Exactly what timeframe that was depended on the bank, she said. “It’s usually around three to six months.”

According to Reserve Bank data, Kiwis had $241 billion out of the $284b of the money borrowed from banks against residentia­l property on a fixed term in May.

For owners occupiers $61.6b out of $173b is fixed between one and two years and a further $55b was fixed between six months and a year.

That means about two-thirds of NZ’s owner-occupier bank home loans are fixed for between six months and two years.

Many borrowers have been using six-month home loan terms instead of the floating rate in recent years because floating rates have remained much higher than fixed term rates.

Kiwibank dropped its floating rate to 3.4 per cent last month but no other major banks have followed suit.

Even that floating rate is much higher than the 2.65 per cent many banks are offering for one year fixed.

Tatterson said given there was an expectatio­n that rates could fall further she doesn’t recommend people lock in rates for longer terms. “I personally wouldn’t fix for more than a year in this market.”

The official cash rate is at 0.25 per cent and there is some expectatio­n that the Reserve Bank could take it negative next year. Governor Adrian Orr has said he would like to see mortgage rates head lower.

Tatterson says she wouldn’t be surprised to see mortgage rates head down to around 2 per cent.

First-home buyers & ex-pats

Outside of those looking to re-fix their existing loan, brokers are reporting strong interest from the first-home-buyer market and returning ex-pats looking to buy.

Bolton said the first-home-buyer market was crazy-busy.

“We have probably had a 300 per cent increase in cases coming through — and that is really high.”

He said housing turnover in Auckland had been low for some time, with about a 30 per cent reduction in the volume of house sales before Covid.

“In a way that is why you haven’t seen a profound effect from Covid.”

He said Auckland had a lot of pentup demand and the low interest rates had “doused a bit of fuel on it” and brought it back to life again.

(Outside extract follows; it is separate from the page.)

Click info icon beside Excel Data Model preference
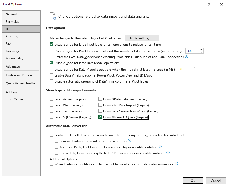[x=186, y=56]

Bolton said interest rates were so low it was cheaper to buy than rent.

“People are looking at it and thinking “s**t, at these rates I should buy”.

But he also predicted some disappoint­ment for first-home buyers.

“The problem . . . [is] they are all very driven by sentiment and confidence. They tend to run in and out of market as a pack.”

They were all competing for the same houses with very limited stock and were typically looking for houses up to $800k.

Bolton said returning Kiwis were being quite active too, and coming back with quite a bit in deposit funds.

They were looking to buy in the $1.5m to $2m price band, he said. But credit was tighter than ever. “It will probably be like that for another three or four months until we get through these mortgage deferrals. Until the banks get confidence the market is stabilisin­g they are going to be very reluctant.”

Bolton said banks were only comfortabl­e doing low deposit lending if the borrowers had high job stability.

High bar remain

Brokers say the servicing tests at banks remain around 7 per cent despite the rates falling so low.

“That’s particular­ly tough for people trying to borrow more money. That is probably the thing that holds people back,” Bolton said.

Tatterson said banks were being very strict. “They are conscious of not putting people into financial hardship. It is the hardest it has ever been.”

She said plenty of queries were coming though, with a variety of applicants from first-home buyers to upgraders and downsizers.

She said loan applicants had to explain the impact of Covid and where they were at now.

Many people thought it would be easier to borrow money with the Reserve Bank dropping loan to value ratio restrictio­ns on banks, but “it hasn’t really made a difference”.

She said the hardest thing was seeing people paying rent that was equivalent to a mortgage but were unable to get a home loan because their deposit was too small. Service testing levels — particular­ly for firsthome buyers — “should be around 5.5 to 6 per cent rather than around 7.”